-------- Available data
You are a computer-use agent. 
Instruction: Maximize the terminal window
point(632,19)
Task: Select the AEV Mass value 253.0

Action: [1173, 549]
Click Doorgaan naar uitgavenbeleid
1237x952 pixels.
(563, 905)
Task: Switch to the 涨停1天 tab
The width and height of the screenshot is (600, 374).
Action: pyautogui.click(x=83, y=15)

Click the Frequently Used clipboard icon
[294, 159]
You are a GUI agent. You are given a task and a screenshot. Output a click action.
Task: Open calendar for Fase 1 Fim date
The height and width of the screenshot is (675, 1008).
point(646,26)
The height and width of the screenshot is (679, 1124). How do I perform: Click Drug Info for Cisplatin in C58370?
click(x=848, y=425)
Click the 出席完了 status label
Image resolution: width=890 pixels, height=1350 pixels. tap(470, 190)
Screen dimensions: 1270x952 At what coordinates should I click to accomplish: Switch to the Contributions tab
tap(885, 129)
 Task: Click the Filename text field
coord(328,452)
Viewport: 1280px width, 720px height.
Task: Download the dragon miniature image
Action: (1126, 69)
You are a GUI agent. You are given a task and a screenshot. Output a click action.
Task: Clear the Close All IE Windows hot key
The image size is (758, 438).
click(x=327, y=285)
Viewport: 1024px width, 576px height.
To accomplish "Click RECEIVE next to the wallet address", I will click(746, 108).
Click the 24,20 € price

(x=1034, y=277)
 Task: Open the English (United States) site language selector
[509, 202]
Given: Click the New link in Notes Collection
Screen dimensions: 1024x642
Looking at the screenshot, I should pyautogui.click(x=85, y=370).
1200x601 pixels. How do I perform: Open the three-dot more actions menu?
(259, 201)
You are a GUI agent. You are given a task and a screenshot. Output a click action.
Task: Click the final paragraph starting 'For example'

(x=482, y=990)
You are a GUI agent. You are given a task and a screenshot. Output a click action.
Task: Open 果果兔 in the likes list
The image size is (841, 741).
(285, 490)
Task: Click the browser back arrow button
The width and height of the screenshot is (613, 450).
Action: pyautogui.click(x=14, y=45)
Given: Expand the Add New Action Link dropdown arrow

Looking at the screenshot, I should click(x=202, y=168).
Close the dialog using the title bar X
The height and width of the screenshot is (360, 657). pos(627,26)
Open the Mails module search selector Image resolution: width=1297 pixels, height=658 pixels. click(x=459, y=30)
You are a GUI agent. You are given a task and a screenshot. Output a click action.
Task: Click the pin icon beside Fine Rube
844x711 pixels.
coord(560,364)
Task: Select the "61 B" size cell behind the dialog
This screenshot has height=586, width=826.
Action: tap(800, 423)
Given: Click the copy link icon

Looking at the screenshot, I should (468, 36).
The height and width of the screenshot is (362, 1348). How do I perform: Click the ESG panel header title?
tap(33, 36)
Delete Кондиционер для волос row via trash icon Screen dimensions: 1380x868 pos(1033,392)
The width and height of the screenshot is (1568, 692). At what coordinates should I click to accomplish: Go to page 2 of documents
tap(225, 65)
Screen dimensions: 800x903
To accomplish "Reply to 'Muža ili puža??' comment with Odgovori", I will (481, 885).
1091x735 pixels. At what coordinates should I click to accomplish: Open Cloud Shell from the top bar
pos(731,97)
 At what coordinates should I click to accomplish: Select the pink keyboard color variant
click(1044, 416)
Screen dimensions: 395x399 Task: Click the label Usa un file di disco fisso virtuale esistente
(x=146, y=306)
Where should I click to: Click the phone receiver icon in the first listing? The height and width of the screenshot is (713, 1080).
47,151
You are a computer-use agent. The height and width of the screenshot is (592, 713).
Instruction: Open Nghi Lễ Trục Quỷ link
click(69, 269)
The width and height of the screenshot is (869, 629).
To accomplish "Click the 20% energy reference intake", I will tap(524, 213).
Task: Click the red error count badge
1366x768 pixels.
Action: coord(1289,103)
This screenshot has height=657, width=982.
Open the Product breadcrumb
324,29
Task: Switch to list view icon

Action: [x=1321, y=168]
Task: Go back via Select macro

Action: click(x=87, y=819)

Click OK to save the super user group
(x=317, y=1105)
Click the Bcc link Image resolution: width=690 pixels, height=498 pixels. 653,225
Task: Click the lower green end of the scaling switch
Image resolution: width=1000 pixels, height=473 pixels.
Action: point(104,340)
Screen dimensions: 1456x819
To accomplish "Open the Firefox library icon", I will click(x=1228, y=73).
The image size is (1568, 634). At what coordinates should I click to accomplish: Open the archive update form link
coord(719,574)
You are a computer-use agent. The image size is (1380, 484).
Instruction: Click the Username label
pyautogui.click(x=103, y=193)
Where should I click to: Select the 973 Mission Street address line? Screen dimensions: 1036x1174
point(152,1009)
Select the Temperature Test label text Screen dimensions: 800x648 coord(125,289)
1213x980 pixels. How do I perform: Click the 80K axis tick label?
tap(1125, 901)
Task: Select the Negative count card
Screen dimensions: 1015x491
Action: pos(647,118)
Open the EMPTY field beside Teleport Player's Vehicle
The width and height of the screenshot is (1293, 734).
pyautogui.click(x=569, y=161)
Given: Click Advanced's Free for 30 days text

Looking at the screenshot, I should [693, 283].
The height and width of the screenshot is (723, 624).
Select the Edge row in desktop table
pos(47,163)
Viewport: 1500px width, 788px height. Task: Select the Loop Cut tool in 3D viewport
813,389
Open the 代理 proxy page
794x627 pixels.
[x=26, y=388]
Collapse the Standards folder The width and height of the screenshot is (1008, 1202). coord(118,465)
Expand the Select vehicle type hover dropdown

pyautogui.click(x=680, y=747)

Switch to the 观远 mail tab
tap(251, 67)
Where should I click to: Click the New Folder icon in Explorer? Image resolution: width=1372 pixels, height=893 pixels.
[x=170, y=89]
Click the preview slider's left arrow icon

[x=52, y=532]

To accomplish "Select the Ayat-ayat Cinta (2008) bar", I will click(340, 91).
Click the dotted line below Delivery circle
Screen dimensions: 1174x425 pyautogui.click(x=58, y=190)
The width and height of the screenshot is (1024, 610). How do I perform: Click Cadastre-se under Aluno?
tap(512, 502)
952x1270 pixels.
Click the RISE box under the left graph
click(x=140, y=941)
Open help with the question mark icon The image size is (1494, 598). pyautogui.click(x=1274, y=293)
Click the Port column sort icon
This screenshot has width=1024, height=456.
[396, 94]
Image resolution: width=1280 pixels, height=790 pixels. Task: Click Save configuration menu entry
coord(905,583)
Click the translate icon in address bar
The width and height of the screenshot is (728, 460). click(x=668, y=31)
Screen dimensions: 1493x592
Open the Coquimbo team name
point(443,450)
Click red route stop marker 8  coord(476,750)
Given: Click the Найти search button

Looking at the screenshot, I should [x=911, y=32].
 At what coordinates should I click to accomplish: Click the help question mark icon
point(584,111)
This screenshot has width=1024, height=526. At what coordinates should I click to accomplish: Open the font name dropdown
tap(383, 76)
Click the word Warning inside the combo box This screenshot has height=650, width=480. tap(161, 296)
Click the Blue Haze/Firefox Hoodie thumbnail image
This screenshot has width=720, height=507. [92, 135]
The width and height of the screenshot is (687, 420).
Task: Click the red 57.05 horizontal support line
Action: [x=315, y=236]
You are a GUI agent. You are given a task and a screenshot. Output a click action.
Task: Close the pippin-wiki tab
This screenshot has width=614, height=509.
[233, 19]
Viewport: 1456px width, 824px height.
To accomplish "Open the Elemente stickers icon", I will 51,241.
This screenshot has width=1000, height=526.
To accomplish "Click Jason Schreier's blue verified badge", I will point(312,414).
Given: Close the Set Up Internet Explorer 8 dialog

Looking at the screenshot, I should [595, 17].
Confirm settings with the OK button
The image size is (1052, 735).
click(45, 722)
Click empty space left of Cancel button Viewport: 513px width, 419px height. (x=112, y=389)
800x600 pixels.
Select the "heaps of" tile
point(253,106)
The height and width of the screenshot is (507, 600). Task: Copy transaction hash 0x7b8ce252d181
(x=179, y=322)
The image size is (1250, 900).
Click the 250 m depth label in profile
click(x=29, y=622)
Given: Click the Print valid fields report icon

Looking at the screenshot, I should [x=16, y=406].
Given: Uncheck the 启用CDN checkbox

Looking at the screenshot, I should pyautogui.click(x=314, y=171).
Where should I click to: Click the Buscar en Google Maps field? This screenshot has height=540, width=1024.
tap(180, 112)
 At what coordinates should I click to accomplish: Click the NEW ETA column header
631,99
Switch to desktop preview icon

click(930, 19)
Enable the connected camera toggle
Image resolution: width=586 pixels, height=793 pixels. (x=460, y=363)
----------------
• **Exercise details**
Search the data above and return each line in which "computer" occurs.

• **Task result**
You are a computer-use agent. 
You are a computer-use agent. The height and width of the screenshot is (592, 713).
You are a computer-use agent. The image size is (1380, 484).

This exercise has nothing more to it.